Saturday, 26 November 2011

Cyber Defence Through Community Action

Today sees the start of Malcon (http://malcon.org/) in India.  The clue is in the name: it is a conference about malware.  However, it has some important differences to the now infamous DEFCON gathering in Las Vegas each year, where hackers attend to learn from each other how best to attack systems around the world.  Malcon has a degree of involvement from the Indian government.  Not hidden or disguised: totally in the open.  Whereas DEFCON has a "spot the fed" competition, Malcon appears to welcome government involvement.

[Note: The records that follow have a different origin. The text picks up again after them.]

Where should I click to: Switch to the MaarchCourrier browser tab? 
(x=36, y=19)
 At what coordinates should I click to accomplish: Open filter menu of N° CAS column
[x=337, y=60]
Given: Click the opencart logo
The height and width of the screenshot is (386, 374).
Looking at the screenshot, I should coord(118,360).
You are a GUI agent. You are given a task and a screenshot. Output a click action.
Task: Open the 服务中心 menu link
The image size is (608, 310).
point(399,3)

The Indian government formed a centrally run register of those who can help organisations to counter and respond to cyber attack.  It is known as the National Security Database (http://nsd.org.in/web/).  The government certifies the individuals they list so that users of the register can trust those that they call upon. Whilst it has existed for some time, the NSD is due to be launched (or some would say re-launched) at Malcon.  The NSD was conceived after the terror attacks in Mumbai in 2008 when India realised it was as vulnerable as anyone else to attack, including cyber attack, particularly on critical national infrastructure.

In many ways the NSD look a lot like some elements of the planned "hub" in the UK.  How successful either model will be has yet to be seen, but at least the Indians have taken action and have put the NSD in place.

In a further demonstration of how a community can (apparently) come together to help defend itself, a not-for-profit organisation has been formed called the Indian Cyber Army (http://www.cyberarmy.in/).  Their ambitions appear very laudable in trying to engage white and black hat hackers in defence rather than attack.  Whats more, they are trying to engage them from a very early age.  However, whether this works or is simply a magnet for black hat hackers to collaborate through will only become clear over time.